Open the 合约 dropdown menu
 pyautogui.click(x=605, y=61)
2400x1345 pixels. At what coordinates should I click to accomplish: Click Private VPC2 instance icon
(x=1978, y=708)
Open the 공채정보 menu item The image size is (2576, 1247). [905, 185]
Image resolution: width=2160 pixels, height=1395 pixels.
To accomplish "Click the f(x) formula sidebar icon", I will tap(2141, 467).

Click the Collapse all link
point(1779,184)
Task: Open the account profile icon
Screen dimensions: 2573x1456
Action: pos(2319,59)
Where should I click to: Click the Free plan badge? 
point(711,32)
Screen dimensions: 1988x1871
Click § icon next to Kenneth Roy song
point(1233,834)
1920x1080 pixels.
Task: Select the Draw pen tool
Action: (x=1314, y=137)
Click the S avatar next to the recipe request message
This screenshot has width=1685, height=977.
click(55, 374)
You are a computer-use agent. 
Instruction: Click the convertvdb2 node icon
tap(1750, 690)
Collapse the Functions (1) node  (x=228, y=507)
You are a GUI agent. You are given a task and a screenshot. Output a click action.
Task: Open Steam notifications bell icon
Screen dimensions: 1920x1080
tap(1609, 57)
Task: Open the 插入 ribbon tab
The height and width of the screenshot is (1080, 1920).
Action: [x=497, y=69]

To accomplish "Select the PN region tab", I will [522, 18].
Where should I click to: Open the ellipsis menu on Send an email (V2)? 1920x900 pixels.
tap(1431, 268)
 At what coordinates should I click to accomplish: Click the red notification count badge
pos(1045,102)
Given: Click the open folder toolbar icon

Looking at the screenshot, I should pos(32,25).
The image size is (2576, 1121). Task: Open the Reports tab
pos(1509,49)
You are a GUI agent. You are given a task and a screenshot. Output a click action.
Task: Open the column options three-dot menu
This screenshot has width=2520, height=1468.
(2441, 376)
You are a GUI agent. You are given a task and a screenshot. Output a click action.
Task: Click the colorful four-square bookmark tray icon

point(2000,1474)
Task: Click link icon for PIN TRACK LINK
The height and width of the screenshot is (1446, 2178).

____

> Exercise: Every line of the data above is to be repeated exactly.

> Result below:
Open the 合约 dropdown menu
 pyautogui.click(x=605, y=61)
2400x1345 pixels. At what coordinates should I click to accomplish: Click Private VPC2 instance icon
(x=1978, y=708)
Open the 공채정보 menu item The image size is (2576, 1247). [905, 185]
Image resolution: width=2160 pixels, height=1395 pixels.
To accomplish "Click the f(x) formula sidebar icon", I will tap(2141, 467).

Click the Collapse all link
point(1779,184)
Task: Open the account profile icon
Screen dimensions: 2573x1456
Action: pos(2319,59)
Where should I click to: Click the Free plan badge? 
point(711,32)
Screen dimensions: 1988x1871
Click § icon next to Kenneth Roy song
point(1233,834)
1920x1080 pixels.
Task: Select the Draw pen tool
Action: (x=1314, y=137)
Click the S avatar next to the recipe request message
This screenshot has width=1685, height=977.
click(55, 374)
You are a computer-use agent. 
Instruction: Click the convertvdb2 node icon
tap(1750, 690)
Collapse the Functions (1) node  (x=228, y=507)
You are a GUI agent. You are given a task and a screenshot. Output a click action.
Task: Open Steam notifications bell icon
Screen dimensions: 1920x1080
tap(1609, 57)
Task: Open the 插入 ribbon tab
The height and width of the screenshot is (1080, 1920).
Action: [x=497, y=69]

To accomplish "Select the PN region tab", I will [522, 18].
Where should I click to: Open the ellipsis menu on Send an email (V2)? 1920x900 pixels.
tap(1431, 268)
 At what coordinates should I click to accomplish: Click the red notification count badge
pos(1045,102)
Given: Click the open folder toolbar icon

Looking at the screenshot, I should pos(32,25).
The image size is (2576, 1121). Task: Open the Reports tab
pos(1509,49)
You are a GUI agent. You are given a task and a screenshot. Output a click action.
Task: Open the column options three-dot menu
This screenshot has width=2520, height=1468.
(2441, 376)
You are a GUI agent. You are given a task and a screenshot. Output a click action.
Task: Click the colorful four-square bookmark tray icon

point(2000,1474)
Task: Click link icon for PIN TRACK LINK
The height and width of the screenshot is (1446, 2178).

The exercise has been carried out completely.